The drivers of the past 75 years of growth – globalization and financialization – are dead, and so is everything that depended on them for growth. Here’s what’s poorly understood: globalization and financialization die when they stop expanding.
Just as a shark dies if it stops swimming forward, globalization and financialization die once they stop expanding, because their viability depends on expansion.
Globalization and financialization have been losing momentum for years.
Under the guise of “opening markets,” globalization has stripmined every economy that can’t print a reserve currency and hollowed out economies globally as only globally competitive sectors survive globalization. The net result is that once vibrant, diversified economies have been reduced to fragile monocultures completely dependent on global flows of capital and spending for their survival.

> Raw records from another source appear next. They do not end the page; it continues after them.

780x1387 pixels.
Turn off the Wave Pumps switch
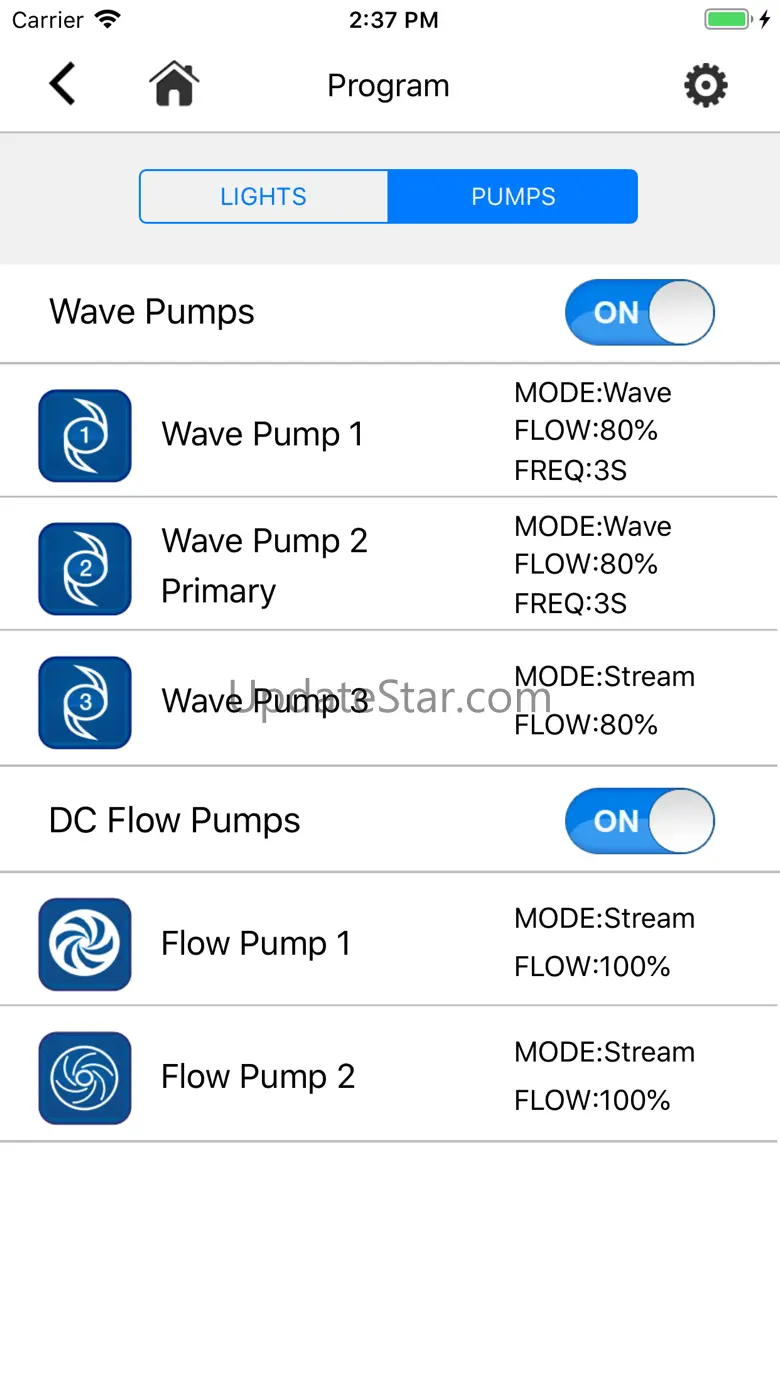click(x=640, y=312)
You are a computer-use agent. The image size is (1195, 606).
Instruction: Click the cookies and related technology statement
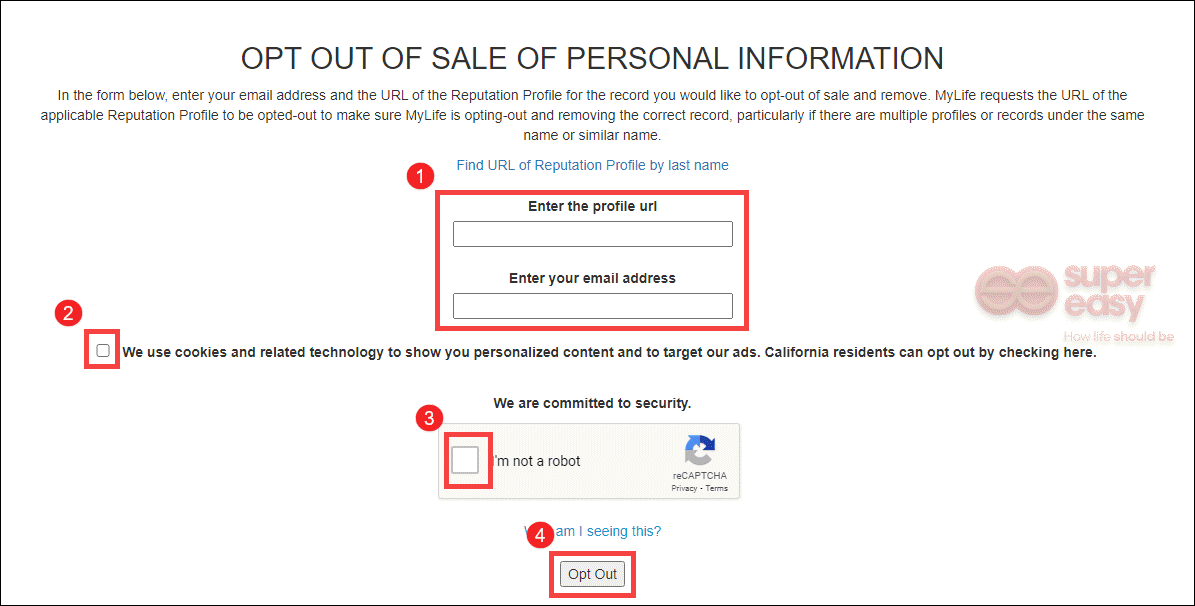(609, 352)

Tourism is a prime example: every region that has seen its local economy crushed by global arbitrage and corporate hegemonies, leaving global tourism as its sole surviving sector, has been devastated by the drop in tourism, which was always contingent on disposable income and credit expanding forever.

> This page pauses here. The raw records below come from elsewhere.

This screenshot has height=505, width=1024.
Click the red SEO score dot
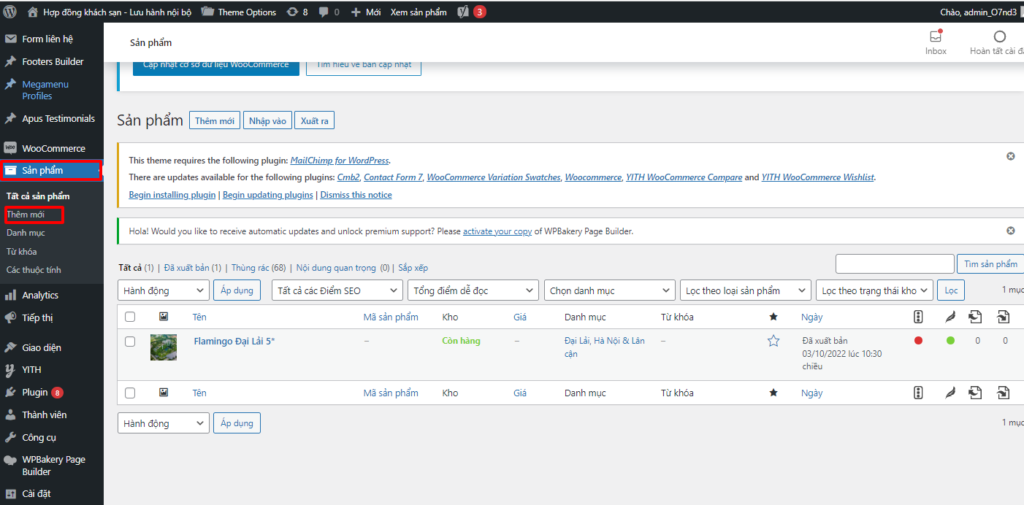click(918, 341)
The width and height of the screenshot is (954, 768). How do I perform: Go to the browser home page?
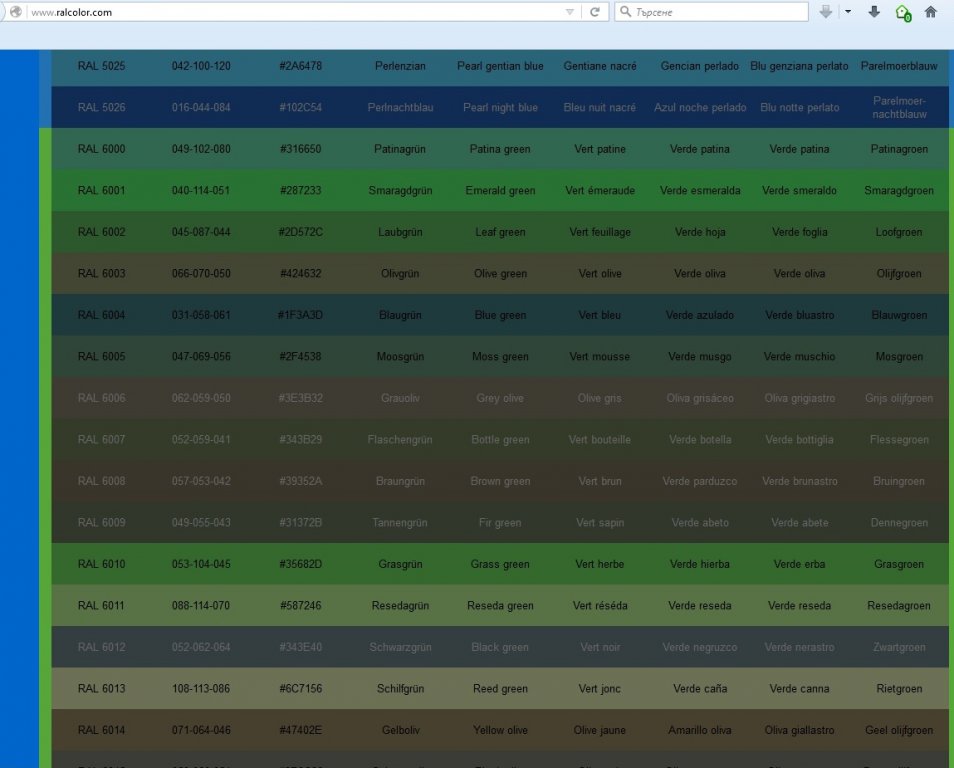coord(931,12)
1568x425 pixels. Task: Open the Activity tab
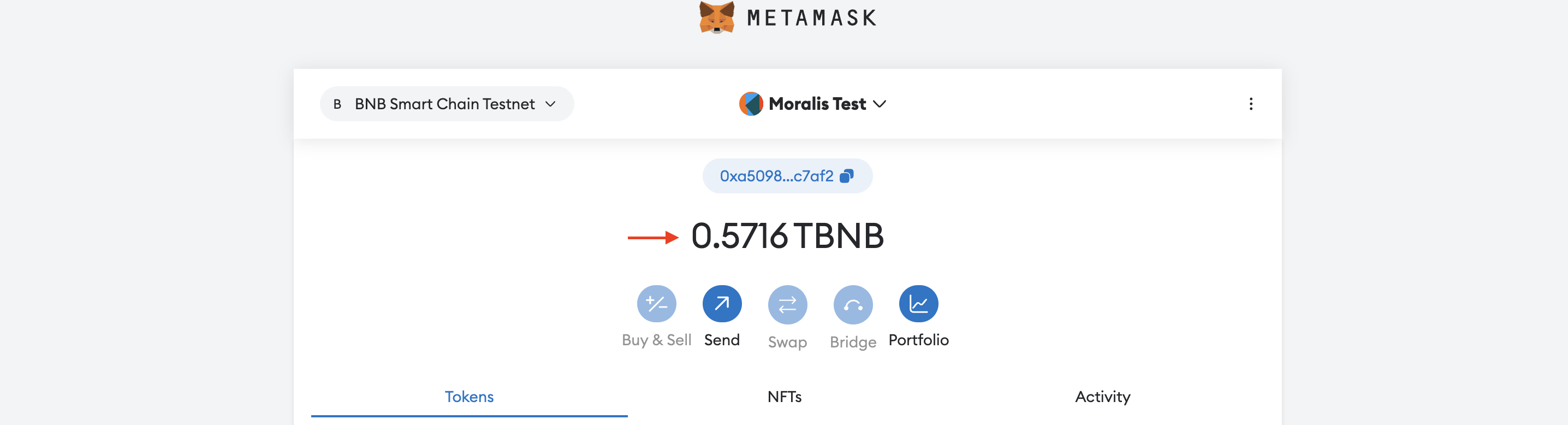(x=1102, y=397)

Excesses of debt and leverage funneled into risky speculations inevitably end in default.
Financialization manifests as asset bubbles and hyper-consumption as people who never had credit spend up to the credit limits and beyond. Both asset and consumption bubbles pop, pushing the financial sector that feasted off the unsustainable expansion of credit into insolvency.
Food security, to take a basic example, is impossible once globalization has destroyed local agricultural production, and financialization has rewarded factory-farming since Big Ag can borrow capital at scales that only make sense in a world of globalized monoculture agriculture.
Financialization was never sustainable, and neither was the destructive globalization it enabled.
Any system that depended on the ever-expanding exploitation of new resources, debtors and markets could never be anything but fragile.
One of the possible solutions could be deconstruction of globalization, which is seen in the trend of focusing on the support of local business, local producers and local communities. This trend could be greatly assisted by community used digital currencies, which could act as means of payment without the need of using banks and other global third parties.